Dès la fin de la guerre, Enrico et Armando Piaggio, les deux fils de Rinaldo, entament le processus de relance de la production industrielle. La tâche la plus difficile est dévolue à Enrico, chargé de l'usine détruite de Pontedera. Il organise le retour d'une partie des machines transférées à Biella, dans le Piémont. Enrico Piaggio opte alors pour une reconversion industrielle centrée sur la mobilité individuelle, dans un pays à peine sorti de la guerre. Il concrétise son intuition en construisant un véhicule qui allait connaître une immense popularité, grâce à l'extraordinaire travail de stylisme de l'ingénieur aéronautique et inventeur Corradino D'Ascanio (1891-1981).

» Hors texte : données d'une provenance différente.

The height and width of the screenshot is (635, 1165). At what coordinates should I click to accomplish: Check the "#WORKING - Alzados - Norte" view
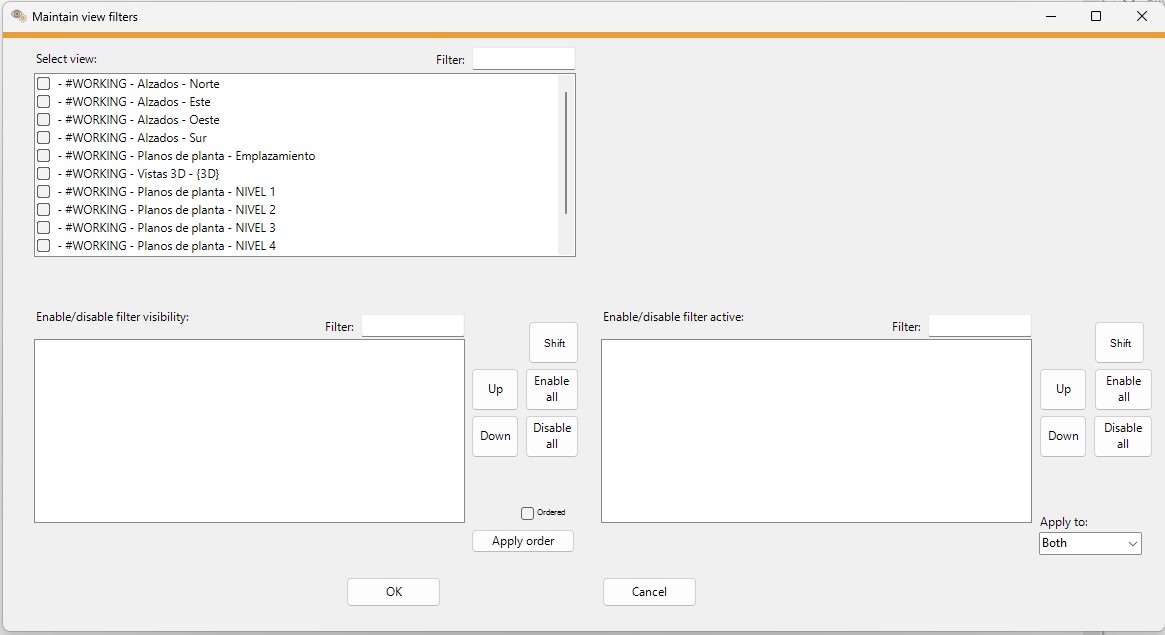42,83
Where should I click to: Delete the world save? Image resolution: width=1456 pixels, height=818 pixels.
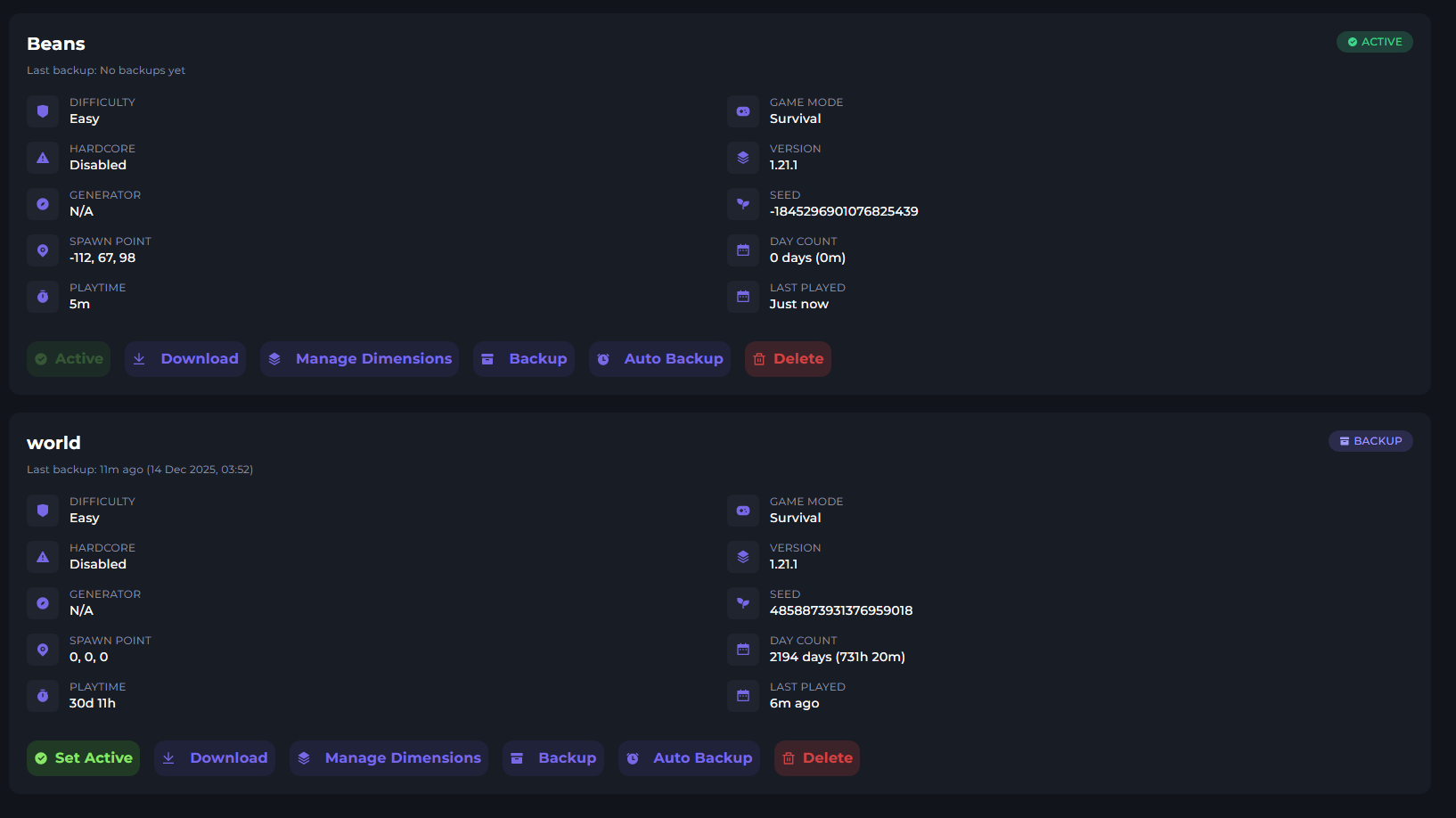tap(817, 758)
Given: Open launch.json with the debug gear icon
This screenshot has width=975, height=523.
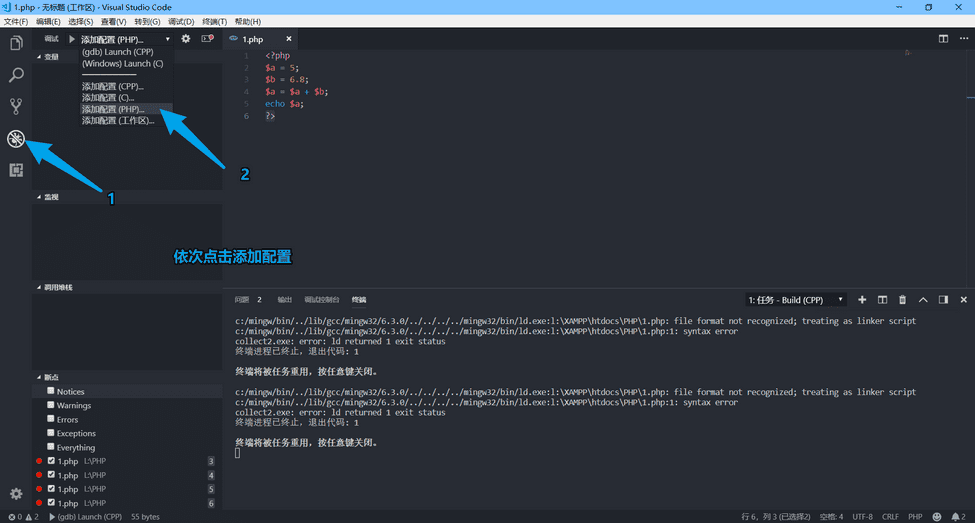Looking at the screenshot, I should point(185,39).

La naissance d'une légende

La Vespa (qui signifie “guêpe” en italien) est née de la volonté d'Enrico Piaggio de créer un véhicule bon marché destiné au plus grand nombre. Comme la guerre tire à sa fin, Enrico étudie toutes les solutions qui lui permettraient de remettre en route ses usines, en commençant par celle de Biella qui fabrique alors un scooter inspiré d'une petite moto réalisée pour les parachutistes. Le prototype, connu sous le nom de code MP5, est alors surnommé “Paperino” (c'est-à-dire “Donald le canard” en italien) en raison de sa forme étrange, mais il ne plaît pas à Enrico Piaggio qui demande à Corradino D'Ascanio de le redessiner. L'ingénieur aéronautique n'aime pas les motos : il les trouve inconfortables, encombrantes et les roues difficiles à changer en cas de crevaison. Pire encore, la chaîne salit tout. Mais son expérience en aéronautique trouve une réponse à chaque problème : pour s'affranchir de la chaîne, il imagine un véhicule à coque auto-porteuse et transmission directe ; pour simplifier la conduite, il place le sélecteur sur le guidon ; pour faciliter le démontage de la roue, il conçoit non pas une fourche mais un bras porteur qui évoque un train d'atterrissage. Enfin, il dessine une carrosserie protectrice pour éviter que le conducteur ne se salisse ou n'en descende tout débraillé. Des décennies avant la floraison des études ergonomiques, la position de conduite de la Vespa est étudiée pour offrir une assise sûre et confortable, qui la différencie de l'équilibre dangereux des motos à grandes roues. Les dessins de Corradino D'Ascanio n'ont plus rien à voir avec le Paperino : les lignes sont radicalement originales et révolutionnaires par rapport à tous les autres deux-roues de l'époque. Avec l'aide de son dessinateur de prédilection Mario D'Este, il ne faut que quelques jours à Corradino D'Ascanio pour préparer ses premières ébauches de la Vespa, dont le premier exemplaire naît à Pontedera en avril 1946. C'est à Enrico Piaggio lui-même qu'elle doit son nom : en regardant le prototype MP6 formé d'une ample partie centrale où prend place le conducteur et d'une "taille” étroite, il s'exclame : “On dirait une guêpe !” La Vespa est née !

Le premier brevet Vespa

Le 23 avril 1946, la société Piaggio & C. S.p.A. dépose un brevet au Bureau Central des Brevets d'inventions, de modèles et de noms de marques du Ministère de l'Industrie et du Commerce de Florence, concernant une “Motocyclette dotée d'un complexe rationnel d'organes et d'éléments, avec partie-cycle combinée aux garde-boue et capot recouvrant toute la partie mécanique”. Peu de temps après, la Vespa est présentée au public et suscite des réactions mitigées. Toutefois, Enrico Piaggio n'hésite pas à lancer en production de série 2.000 exemplaires de la première Vespa 98 cm3. Le nouveau véhicule fait son entrée en société à l'élégant Golf Club de Rome, en présence du général américain Stone, qui représente le gouvernement militaire des Alliés. Les Italiens découvrent la Vespa dans les pages du magazine Motor (le 24 mars 1946) et en noir et blanc sur la couverture de La Moto le 15 avril 1946. La machine proprement dite est exposée la même année au Salon de Milan, où le Cardinal Schuster lui-même s'arrête pour y jeter un œil, intrigué par ce véhicule futuriste.